Output all of the entries below precisely as written.

Start of Block

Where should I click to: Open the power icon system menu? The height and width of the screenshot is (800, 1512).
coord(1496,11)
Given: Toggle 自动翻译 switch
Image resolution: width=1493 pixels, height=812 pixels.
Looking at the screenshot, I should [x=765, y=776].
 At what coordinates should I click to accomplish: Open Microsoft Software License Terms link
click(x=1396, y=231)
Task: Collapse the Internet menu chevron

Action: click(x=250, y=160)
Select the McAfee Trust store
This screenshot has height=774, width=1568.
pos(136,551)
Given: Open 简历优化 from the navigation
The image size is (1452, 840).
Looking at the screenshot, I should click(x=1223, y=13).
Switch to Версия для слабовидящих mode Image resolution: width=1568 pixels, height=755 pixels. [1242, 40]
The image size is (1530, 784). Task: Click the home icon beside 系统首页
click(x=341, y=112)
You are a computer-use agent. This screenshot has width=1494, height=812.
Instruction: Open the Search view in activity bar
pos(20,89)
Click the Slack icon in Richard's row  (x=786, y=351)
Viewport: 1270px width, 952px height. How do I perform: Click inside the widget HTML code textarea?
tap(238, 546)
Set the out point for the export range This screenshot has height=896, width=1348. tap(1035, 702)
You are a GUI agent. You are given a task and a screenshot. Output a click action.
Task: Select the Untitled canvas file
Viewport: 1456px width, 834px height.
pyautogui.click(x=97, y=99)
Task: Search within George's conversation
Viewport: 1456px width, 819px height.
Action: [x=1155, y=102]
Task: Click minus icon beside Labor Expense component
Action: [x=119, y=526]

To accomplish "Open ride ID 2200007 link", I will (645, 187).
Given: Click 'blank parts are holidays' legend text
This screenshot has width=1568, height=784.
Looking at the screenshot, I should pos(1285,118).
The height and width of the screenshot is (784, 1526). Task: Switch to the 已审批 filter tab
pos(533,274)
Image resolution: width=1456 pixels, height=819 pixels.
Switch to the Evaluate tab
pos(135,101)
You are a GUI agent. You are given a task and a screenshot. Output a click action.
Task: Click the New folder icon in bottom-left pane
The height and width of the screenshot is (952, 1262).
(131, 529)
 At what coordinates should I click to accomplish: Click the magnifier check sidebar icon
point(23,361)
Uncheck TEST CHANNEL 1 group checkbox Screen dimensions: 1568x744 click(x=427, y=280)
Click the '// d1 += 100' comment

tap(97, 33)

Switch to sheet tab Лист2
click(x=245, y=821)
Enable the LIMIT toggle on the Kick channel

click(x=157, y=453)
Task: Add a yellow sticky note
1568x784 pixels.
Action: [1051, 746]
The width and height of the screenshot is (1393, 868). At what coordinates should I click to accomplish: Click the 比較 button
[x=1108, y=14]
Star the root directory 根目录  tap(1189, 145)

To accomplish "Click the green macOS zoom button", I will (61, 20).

End of Block

- _PROBLEM SOLUTION_
Where should I click to: Open the power icon system menu? The height and width of the screenshot is (800, 1512).
coord(1496,11)
Given: Toggle 自动翻译 switch
Image resolution: width=1493 pixels, height=812 pixels.
Looking at the screenshot, I should [x=765, y=776].
 At what coordinates should I click to accomplish: Open Microsoft Software License Terms link
click(x=1396, y=231)
Task: Collapse the Internet menu chevron

Action: click(x=250, y=160)
Select the McAfee Trust store
This screenshot has height=774, width=1568.
pos(136,551)
Given: Open 简历优化 from the navigation
The image size is (1452, 840).
Looking at the screenshot, I should click(x=1223, y=13).
Switch to Версия для слабовидящих mode Image resolution: width=1568 pixels, height=755 pixels. [1242, 40]
The image size is (1530, 784). Task: Click the home icon beside 系统首页
click(x=341, y=112)
You are a computer-use agent. This screenshot has width=1494, height=812.
Instruction: Open the Search view in activity bar
pos(20,89)
Click the Slack icon in Richard's row  (x=786, y=351)
Viewport: 1270px width, 952px height. How do I perform: Click inside the widget HTML code textarea?
tap(238, 546)
Set the out point for the export range This screenshot has height=896, width=1348. tap(1035, 702)
You are a GUI agent. You are given a task and a screenshot. Output a click action.
Task: Select the Untitled canvas file
Viewport: 1456px width, 834px height.
pyautogui.click(x=97, y=99)
Task: Search within George's conversation
Viewport: 1456px width, 819px height.
Action: [x=1155, y=102]
Task: Click minus icon beside Labor Expense component
Action: [x=119, y=526]

To accomplish "Open ride ID 2200007 link", I will (645, 187).
Given: Click 'blank parts are holidays' legend text
This screenshot has width=1568, height=784.
Looking at the screenshot, I should pos(1285,118).
The height and width of the screenshot is (784, 1526). Task: Switch to the 已审批 filter tab
pos(533,274)
Image resolution: width=1456 pixels, height=819 pixels.
Switch to the Evaluate tab
pos(135,101)
You are a GUI agent. You are given a task and a screenshot. Output a click action.
Task: Click the New folder icon in bottom-left pane
The height and width of the screenshot is (952, 1262).
(131, 529)
 At what coordinates should I click to accomplish: Click the magnifier check sidebar icon
point(23,361)
Uncheck TEST CHANNEL 1 group checkbox Screen dimensions: 1568x744 click(x=427, y=280)
Click the '// d1 += 100' comment

tap(97, 33)

Switch to sheet tab Лист2
click(x=245, y=821)
Enable the LIMIT toggle on the Kick channel

click(x=157, y=453)
Task: Add a yellow sticky note
1568x784 pixels.
Action: [1051, 746]
The width and height of the screenshot is (1393, 868). At what coordinates should I click to accomplish: Click the 比較 button
[x=1108, y=14]
Star the root directory 根目录  tap(1189, 145)

To accomplish "Click the green macOS zoom button", I will (61, 20).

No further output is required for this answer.